__Written tasks__:
a: According to the text on volatility cubes and the ZABR model, who invented the ZABR model, and where did that person work?
b: Write a continuation of the text on volatility cubes and the ZABR model, beginning right after its last sentence.

__Text extract__:
══════
This kind of generalization is also done for volatility cubes. Now there is a

    template<class Model>
    class SwaptionVolCube1x : public SwaptionVolatilityCube {
/* ... */

again taking a generic spec for the desired underlying model. The original Hagan cube and the new Doust cube are then retrieved as

    struct SwaptionVolCubeSabrModel {
        typedef SABRInterpolation Interpolation;
        typedef SabrSmileSection SmileSection;
    };

    typedef SwaptionVolCube1x<SwaptionVolCubeSabrModel> 
                                          SwaptionVolCube1;

    struct SwaptionVolCubeNoArbSabrModel {
        typedef NoArbSabrInterpolation Interpolation;
        typedef NoArbSabrSmileSection SmileSection;
    };

    typedef SwaptionVolCube1x<SwaptionVolCubeNoArbSabrModel> 
                                              SwaptionVolCube1a;

Pretty pretty pretty good. But what does that have to do with “Tag Dispatching” ? And is ZABR just a typo in the headline of this post ? No. I don’t know what the Z stands for (probably for nothing), but it labels a model invented by ingenious Jesper Andreasen aka Qwant Daddy at Danske Bank. I once had the luck to attend a presentation he gave. Very impressive. Anyway, the model is this

dF = F^\beta \sigma dW \\  d\sigma = \nu \sigma^\gamma dV \\  dW dV = \rho dt

so introducing a CEV dynamics for the volatility. With that you can control the wings of your smile in a very flexible way, which is nice if you are into CMS pricing for example. Although I have to mention that too many degrees of freedom are not always helpful. I make do with the classic SABR model for the Euro CMS market currently and ZABR is currently not more (and not less) than an interesting bird of paradise.

I implemented the ZABR paper (it is called expansions for the masses for some reason similarly clear as the Z in ZABR) back in 2012 in our summer holidays on Sardinia. Brutally hot three weeks, forest fires nearby our house still burning just the day before we arrived. I called our landlord, he telling me everything is safe, guess then it is ok to go there with your wife and four little kids, ain’t it. Well after all it was nice on Sardinia and the worst thing that happened was that this little rocker of the L key on my beloved laptop broke. Heroically I finished the implementation nevertheless.

The special thing about the implementation is that the paper suggests more than one solution of the model. For a start there are short maturity expansions in lognormal or normal volatility, comparable in computational complexity to the classic Hagan expansions. Then there is a Dupire style local volatility approach producing an arbitrage free smile yet at the same time being fast to evaluate. And, not in the paper, I added a brute force precise full finite difference solution, which is slow but useful to benchmark the approximations.
══════
__Material__:
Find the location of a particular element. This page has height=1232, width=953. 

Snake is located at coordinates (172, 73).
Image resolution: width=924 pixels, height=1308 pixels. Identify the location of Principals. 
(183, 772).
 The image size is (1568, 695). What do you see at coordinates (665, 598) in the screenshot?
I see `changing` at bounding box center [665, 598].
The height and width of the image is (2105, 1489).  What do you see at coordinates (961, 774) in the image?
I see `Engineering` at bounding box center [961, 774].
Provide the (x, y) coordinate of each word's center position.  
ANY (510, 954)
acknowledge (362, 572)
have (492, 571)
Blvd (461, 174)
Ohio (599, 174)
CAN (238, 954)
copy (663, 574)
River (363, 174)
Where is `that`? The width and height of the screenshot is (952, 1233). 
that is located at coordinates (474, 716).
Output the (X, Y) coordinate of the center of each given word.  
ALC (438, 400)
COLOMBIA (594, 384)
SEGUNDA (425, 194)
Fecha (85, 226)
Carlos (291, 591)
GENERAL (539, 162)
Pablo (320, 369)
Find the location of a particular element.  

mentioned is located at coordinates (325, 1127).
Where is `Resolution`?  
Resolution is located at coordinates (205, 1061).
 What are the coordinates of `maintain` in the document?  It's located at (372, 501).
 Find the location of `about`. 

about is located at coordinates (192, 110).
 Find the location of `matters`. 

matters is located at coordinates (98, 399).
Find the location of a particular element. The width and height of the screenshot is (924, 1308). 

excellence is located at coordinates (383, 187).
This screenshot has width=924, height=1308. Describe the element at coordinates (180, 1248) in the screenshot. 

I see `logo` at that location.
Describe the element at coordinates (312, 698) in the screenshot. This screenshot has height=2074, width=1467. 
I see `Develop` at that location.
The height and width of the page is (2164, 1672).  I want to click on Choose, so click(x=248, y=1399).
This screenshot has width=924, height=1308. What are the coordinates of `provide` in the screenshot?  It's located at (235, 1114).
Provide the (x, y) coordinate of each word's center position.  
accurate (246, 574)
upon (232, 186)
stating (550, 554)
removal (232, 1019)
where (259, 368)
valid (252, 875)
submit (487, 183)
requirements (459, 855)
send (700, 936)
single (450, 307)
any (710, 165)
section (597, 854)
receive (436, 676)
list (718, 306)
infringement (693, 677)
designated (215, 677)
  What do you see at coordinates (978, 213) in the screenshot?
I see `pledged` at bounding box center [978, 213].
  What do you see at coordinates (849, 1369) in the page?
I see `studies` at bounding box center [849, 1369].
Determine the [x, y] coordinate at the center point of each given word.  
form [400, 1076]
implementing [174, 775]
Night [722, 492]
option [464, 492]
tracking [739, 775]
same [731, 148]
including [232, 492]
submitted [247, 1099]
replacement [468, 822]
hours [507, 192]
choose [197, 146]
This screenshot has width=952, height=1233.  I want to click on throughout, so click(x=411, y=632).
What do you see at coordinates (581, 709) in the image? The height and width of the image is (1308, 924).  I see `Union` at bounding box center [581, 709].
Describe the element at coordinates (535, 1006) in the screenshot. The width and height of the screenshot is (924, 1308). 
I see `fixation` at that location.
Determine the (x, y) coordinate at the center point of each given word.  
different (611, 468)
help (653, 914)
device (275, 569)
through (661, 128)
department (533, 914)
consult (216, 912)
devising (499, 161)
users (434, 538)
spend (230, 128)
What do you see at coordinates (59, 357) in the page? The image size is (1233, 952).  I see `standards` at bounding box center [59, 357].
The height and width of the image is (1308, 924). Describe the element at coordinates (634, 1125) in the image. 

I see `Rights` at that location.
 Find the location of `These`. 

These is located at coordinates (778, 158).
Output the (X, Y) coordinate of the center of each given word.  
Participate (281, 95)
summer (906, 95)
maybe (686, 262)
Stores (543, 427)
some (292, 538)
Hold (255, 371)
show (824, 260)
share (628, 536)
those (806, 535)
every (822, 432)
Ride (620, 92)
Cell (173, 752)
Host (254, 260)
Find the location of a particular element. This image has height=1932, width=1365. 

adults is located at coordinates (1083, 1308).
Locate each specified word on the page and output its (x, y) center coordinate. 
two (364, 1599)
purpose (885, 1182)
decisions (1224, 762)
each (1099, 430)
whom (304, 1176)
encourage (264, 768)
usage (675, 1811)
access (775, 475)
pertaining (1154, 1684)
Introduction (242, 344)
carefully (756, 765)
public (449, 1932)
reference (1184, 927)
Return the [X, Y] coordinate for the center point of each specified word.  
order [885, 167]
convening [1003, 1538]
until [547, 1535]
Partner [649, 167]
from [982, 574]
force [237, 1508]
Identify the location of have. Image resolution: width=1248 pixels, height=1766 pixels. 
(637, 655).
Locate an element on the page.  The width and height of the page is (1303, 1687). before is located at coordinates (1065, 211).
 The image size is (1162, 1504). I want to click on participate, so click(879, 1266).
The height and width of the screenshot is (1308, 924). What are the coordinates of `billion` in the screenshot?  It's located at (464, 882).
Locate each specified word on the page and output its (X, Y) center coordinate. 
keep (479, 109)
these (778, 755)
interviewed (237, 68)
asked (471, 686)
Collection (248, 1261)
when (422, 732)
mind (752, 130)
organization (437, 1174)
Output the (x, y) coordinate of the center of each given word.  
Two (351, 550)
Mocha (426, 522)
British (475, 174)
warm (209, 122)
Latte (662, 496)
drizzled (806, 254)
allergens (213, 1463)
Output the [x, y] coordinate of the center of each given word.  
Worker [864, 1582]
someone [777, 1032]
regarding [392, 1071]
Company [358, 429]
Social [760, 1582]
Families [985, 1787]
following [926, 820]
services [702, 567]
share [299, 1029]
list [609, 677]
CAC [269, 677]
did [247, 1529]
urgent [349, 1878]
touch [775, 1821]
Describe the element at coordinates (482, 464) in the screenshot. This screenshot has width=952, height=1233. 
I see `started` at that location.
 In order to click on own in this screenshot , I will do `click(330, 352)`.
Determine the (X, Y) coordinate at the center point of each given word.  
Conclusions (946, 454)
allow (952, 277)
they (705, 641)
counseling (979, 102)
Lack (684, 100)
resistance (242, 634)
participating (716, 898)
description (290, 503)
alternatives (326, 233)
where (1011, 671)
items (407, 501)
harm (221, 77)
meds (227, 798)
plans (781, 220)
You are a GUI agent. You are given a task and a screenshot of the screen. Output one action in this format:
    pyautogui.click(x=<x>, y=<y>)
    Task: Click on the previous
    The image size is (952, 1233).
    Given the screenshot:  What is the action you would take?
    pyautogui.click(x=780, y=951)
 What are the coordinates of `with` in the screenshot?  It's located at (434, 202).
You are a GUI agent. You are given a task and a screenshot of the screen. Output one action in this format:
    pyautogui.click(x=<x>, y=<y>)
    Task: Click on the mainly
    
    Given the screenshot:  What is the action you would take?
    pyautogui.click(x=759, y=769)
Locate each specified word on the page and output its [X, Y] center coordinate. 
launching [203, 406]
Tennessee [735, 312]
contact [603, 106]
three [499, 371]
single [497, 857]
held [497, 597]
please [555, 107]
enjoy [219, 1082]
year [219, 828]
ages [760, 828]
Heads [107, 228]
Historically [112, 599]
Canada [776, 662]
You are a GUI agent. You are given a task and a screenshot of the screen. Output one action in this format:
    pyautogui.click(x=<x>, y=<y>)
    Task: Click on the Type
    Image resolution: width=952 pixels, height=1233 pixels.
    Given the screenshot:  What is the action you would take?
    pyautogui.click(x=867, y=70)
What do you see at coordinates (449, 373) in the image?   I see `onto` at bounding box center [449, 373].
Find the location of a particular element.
══════
__Answers given__:
a: Jesper Andreasen, at Danske Bank.

b:
Originally I used an enum parameter in the constructor of the model to specify the way of model evaluation. But that doesn’t fit in the above XABR framework. Extend the XABR concept to take an additional parameter that is not needed otherwise ? Not very nice. A light variant of Tag Dispatching can help ! The idea is to have a template parameter that denotes the evaluation and then write the spec for the model like this

template <typename Evaluation> struct ZabrSpecs {
    Size dimension() { return 5; }
    Real eps() { return 0.000001; }
    void defaultValues(std::vector<Real> &params,
                       std::vector<bool> &paramIsFixed, const Real &forward,
                       const Real expiryTime) {
    /* ... */
    }
    /* ... */
    typedef ZabrSmileSection<Evaluation> type;
    boost::shared_ptr<type> instance(const Time t, const Real &forward,
                                     const std::vector<Real> &params) {
        return boost::make_shared<type>(t, forward, params);
    }
/* ... */

The good thing about this is that the spec itself is templated by the evaluation, so that the evaluation does not need to become a parameter in the spec methods (e.g. the instance method), they can just stay the same as before. In this way this approach is not intrusive at all, fully respecting the existing code structure.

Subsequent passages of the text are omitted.